**Extracted entries:**
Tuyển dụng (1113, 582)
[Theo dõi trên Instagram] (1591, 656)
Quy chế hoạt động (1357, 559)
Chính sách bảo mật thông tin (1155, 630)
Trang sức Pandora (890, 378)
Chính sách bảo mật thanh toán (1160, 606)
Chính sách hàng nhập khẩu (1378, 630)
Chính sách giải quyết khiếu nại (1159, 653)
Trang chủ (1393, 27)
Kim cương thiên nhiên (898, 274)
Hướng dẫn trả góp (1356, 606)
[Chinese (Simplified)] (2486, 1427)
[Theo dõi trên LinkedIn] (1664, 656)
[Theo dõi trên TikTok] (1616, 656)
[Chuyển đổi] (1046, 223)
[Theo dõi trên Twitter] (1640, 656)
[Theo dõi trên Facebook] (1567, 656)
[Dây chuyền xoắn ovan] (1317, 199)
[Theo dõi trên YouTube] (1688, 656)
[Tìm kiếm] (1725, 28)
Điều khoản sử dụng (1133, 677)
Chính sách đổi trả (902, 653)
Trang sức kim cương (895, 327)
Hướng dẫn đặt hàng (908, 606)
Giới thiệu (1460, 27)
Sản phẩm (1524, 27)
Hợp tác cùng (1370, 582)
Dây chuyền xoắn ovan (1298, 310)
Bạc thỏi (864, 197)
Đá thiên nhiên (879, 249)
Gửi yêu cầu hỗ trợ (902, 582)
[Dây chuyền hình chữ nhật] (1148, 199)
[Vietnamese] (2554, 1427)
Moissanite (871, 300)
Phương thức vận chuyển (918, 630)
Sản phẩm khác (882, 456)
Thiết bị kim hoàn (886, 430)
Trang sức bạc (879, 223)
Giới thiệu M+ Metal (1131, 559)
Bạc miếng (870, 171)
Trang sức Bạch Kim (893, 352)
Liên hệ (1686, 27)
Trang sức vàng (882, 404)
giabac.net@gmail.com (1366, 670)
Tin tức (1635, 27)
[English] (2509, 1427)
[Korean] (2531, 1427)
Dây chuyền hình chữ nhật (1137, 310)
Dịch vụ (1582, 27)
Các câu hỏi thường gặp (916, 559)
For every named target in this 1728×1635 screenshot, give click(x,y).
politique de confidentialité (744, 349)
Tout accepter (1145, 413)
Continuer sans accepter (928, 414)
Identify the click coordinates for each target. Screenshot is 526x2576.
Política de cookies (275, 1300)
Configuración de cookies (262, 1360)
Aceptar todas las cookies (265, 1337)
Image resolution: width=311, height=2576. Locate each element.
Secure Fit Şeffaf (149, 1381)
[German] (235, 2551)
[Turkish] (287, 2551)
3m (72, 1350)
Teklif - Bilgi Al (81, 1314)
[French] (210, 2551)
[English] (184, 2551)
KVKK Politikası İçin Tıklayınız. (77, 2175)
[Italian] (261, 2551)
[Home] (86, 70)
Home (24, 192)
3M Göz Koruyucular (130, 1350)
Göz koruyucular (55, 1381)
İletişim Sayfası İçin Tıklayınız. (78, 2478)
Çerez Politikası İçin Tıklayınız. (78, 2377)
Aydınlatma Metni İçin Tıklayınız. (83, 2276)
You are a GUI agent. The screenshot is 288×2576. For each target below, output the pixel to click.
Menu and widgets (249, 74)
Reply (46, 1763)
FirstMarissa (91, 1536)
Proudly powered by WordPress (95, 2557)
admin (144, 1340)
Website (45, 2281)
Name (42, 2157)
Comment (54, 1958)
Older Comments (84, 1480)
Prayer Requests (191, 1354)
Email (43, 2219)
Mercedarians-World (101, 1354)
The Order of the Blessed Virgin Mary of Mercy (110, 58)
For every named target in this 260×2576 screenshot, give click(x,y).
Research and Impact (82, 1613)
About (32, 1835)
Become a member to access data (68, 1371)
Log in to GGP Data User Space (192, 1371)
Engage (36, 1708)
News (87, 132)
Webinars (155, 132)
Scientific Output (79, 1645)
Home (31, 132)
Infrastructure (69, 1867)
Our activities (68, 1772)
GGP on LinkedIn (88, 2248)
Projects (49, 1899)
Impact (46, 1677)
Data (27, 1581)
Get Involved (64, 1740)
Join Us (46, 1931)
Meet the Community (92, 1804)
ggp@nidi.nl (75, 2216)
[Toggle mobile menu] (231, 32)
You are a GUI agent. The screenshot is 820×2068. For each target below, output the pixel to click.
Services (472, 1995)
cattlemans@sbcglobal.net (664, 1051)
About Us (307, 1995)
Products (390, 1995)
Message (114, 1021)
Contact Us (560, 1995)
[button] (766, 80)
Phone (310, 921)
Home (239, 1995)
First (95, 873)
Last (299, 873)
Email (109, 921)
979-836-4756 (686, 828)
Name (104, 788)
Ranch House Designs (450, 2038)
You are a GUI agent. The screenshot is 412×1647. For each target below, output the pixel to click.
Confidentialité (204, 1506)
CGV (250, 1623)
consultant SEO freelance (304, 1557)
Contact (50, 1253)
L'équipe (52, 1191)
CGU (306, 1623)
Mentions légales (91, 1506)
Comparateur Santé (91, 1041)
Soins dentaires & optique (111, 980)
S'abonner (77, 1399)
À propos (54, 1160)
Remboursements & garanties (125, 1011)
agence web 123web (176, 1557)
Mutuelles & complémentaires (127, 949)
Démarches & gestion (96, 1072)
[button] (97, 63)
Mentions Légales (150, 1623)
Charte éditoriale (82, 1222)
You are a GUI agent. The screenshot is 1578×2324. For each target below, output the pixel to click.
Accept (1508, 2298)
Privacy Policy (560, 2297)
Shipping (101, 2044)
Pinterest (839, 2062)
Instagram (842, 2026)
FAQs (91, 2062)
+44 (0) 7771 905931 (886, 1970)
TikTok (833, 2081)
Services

**Aim of the task:** In the listing above, find the line with "Website (45, 2281)" and the line with "Data (27, 1581)"; set down exactly those two lines and every line between them, nothing more.

**Expected answer:**
Website (45, 2281)
Name (42, 2157)
Comment (54, 1958)
Older Comments (84, 1480)
Prayer Requests (191, 1354)
Email (43, 2219)
Mercedarians-World (101, 1354)
The Order of the Blessed Virgin Mary of Mercy (110, 58)
For every named target in this 260×2576 screenshot, give click(x,y).
Research and Impact (82, 1613)
About (32, 1835)
Become a member to access data (68, 1371)
Log in to GGP Data User Space (192, 1371)
Engage (36, 1708)
News (87, 132)
Webinars (155, 132)
Scientific Output (79, 1645)
Home (31, 132)
Infrastructure (69, 1867)
Our activities (68, 1772)
GGP on LinkedIn (88, 2248)
Projects (49, 1899)
Impact (46, 1677)
Data (27, 1581)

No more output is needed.